Records:
────────────────────────────────────────

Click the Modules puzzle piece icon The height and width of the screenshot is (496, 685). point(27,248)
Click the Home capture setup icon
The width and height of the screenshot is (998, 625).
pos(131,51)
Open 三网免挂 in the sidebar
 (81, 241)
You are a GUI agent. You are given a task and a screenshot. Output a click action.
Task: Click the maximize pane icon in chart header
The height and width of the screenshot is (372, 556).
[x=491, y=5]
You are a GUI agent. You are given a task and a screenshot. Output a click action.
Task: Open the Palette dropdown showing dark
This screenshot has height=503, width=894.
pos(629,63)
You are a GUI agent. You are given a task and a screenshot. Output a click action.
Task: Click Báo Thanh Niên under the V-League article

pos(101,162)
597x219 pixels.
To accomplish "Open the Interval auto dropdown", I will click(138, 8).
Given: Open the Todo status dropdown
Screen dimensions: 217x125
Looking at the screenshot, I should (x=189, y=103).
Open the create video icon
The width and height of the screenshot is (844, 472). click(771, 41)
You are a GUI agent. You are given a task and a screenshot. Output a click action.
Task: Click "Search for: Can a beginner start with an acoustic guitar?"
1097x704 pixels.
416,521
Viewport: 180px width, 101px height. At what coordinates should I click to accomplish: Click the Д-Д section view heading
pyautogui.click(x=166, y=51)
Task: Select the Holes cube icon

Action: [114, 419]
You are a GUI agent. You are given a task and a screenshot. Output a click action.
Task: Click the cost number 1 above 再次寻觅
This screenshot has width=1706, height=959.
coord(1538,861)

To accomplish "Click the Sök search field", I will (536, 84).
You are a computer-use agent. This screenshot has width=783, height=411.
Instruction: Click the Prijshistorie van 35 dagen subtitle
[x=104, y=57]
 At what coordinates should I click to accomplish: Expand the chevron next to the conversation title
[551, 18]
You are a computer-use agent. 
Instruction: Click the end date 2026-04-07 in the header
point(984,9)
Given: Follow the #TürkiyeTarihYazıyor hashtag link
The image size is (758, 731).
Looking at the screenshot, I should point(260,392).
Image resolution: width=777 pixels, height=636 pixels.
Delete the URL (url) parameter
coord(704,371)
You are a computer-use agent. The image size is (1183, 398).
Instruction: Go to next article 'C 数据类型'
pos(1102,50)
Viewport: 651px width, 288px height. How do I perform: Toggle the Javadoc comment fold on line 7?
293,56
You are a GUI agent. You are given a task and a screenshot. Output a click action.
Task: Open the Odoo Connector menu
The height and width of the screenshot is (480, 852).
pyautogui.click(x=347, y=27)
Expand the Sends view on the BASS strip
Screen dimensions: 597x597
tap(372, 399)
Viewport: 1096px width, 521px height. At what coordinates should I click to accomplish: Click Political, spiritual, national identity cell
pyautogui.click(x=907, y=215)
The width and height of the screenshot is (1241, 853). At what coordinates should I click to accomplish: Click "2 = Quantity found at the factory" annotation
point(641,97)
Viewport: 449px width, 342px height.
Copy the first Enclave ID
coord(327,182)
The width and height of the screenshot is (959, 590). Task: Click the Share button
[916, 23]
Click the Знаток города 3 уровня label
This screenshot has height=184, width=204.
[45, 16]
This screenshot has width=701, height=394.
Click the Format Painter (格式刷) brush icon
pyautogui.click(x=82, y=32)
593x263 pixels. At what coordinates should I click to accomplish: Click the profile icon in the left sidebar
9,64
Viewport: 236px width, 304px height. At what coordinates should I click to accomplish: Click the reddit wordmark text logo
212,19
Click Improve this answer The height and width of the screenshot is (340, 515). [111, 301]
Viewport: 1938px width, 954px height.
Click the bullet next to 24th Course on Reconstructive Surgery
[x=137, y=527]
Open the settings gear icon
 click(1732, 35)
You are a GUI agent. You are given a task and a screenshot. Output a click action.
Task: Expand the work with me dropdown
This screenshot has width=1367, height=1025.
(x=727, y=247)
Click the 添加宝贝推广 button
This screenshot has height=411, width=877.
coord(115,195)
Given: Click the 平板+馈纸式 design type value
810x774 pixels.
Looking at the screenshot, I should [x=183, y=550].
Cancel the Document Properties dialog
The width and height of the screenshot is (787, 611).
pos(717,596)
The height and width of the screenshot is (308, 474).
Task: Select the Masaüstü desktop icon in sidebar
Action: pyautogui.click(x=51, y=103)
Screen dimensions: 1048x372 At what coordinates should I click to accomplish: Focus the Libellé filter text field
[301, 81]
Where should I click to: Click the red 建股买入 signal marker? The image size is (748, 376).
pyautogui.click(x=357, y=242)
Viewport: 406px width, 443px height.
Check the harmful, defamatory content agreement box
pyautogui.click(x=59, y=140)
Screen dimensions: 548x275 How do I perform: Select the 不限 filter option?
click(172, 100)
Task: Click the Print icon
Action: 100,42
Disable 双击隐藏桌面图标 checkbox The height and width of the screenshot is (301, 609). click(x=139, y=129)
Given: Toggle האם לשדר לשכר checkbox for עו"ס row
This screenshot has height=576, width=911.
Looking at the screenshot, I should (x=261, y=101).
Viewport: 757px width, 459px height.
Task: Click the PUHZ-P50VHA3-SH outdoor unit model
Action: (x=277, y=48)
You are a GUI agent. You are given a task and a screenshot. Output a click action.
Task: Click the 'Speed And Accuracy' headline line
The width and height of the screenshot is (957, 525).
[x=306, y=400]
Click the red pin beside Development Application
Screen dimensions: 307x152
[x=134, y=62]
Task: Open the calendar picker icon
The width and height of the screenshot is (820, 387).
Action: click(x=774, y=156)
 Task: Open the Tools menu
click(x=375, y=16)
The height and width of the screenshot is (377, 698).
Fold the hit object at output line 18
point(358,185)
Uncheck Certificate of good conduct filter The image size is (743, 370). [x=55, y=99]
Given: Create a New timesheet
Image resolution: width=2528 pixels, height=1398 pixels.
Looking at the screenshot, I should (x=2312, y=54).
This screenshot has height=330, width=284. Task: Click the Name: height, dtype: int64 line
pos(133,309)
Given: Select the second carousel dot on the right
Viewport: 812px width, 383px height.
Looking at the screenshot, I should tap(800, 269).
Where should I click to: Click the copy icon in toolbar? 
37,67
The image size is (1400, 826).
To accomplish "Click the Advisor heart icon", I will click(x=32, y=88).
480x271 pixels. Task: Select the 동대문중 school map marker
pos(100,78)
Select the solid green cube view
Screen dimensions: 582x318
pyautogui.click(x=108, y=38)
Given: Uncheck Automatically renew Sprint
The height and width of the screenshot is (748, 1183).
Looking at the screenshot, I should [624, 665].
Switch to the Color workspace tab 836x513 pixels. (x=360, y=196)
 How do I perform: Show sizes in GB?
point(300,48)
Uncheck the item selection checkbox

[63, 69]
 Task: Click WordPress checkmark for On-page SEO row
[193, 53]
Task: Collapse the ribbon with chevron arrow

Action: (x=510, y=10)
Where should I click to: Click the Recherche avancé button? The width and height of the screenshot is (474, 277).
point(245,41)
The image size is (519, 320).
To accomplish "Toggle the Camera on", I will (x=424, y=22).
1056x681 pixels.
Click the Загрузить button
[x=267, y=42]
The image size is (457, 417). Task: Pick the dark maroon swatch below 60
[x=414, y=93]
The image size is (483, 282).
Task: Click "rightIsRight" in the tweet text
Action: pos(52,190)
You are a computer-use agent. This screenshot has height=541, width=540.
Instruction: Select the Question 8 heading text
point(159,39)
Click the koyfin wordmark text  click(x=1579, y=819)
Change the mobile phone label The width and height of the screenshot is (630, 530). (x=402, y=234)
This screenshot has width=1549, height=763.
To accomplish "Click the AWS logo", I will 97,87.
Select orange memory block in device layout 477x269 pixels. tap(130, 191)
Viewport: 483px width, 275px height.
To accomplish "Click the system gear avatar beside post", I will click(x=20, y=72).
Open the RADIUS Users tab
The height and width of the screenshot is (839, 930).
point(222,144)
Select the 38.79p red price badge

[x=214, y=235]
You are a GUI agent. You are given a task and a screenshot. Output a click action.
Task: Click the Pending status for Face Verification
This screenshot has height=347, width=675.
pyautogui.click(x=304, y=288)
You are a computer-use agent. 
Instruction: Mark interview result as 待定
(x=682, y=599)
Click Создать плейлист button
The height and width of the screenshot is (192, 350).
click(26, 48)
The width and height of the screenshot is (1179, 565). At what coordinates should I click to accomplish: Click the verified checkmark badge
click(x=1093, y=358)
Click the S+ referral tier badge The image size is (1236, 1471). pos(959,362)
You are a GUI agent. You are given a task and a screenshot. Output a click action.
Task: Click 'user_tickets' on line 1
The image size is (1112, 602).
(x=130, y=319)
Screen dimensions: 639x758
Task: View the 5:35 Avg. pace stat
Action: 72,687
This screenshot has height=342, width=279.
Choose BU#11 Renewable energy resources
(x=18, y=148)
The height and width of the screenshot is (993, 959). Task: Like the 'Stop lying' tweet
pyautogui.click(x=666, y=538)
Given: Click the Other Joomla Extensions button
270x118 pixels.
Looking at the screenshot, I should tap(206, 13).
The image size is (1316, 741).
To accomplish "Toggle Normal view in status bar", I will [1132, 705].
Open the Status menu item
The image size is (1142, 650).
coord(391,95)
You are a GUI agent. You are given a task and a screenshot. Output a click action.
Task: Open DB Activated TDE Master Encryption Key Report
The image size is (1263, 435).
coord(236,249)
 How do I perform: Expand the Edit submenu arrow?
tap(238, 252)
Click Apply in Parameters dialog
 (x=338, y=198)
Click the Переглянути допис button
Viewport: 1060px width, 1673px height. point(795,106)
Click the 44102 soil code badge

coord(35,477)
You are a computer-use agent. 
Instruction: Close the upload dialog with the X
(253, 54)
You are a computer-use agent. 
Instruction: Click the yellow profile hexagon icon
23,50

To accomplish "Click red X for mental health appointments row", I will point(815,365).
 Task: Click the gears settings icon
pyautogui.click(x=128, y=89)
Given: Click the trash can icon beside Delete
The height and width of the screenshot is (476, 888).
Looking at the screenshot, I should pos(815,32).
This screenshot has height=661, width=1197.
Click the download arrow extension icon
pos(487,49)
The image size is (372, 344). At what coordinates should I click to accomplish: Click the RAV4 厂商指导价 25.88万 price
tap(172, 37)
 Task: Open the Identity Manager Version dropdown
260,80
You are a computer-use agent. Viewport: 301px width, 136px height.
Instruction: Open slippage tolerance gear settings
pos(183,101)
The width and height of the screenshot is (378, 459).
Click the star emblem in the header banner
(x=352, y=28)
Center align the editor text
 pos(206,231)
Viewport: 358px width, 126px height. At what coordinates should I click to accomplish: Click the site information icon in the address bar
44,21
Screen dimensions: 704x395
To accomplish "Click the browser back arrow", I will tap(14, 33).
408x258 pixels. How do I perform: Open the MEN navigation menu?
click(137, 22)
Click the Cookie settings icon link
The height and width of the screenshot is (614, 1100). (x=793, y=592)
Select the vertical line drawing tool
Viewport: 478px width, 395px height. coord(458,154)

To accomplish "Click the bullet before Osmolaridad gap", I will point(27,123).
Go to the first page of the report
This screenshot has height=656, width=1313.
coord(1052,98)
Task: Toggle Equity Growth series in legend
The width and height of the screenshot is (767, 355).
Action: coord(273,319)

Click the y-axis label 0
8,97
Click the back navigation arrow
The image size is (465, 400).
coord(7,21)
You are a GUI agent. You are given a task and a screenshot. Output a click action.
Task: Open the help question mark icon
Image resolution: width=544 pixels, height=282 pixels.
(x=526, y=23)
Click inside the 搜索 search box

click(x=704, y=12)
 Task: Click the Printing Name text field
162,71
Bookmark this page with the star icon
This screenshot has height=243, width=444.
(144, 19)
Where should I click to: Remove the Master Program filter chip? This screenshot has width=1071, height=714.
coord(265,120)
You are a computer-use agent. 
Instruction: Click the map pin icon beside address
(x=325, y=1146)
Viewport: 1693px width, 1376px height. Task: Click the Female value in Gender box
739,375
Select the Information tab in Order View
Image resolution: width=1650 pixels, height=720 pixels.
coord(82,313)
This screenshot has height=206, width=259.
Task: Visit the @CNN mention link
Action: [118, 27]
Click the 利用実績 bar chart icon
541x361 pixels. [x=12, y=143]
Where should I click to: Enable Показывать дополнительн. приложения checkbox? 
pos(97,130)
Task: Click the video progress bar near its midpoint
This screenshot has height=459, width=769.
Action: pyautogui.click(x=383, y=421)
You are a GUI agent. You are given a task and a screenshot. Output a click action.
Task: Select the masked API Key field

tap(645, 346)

────────────────────────────────────────

§ **Task prompt**: Copy the lines above word for word, covering the stretch from the line containing "This screenshot has width=1549, height=763." through the line containing "[x=214, y=235]".

§ **Worked answer**:
This screenshot has width=1549, height=763.
To accomplish "Click the AWS logo", I will 97,87.
Select orange memory block in device layout 477x269 pixels. tap(130, 191)
Viewport: 483px width, 275px height.
To accomplish "Click the system gear avatar beside post", I will click(x=20, y=72).
Open the RADIUS Users tab
The height and width of the screenshot is (839, 930).
point(222,144)
Select the 38.79p red price badge

[x=214, y=235]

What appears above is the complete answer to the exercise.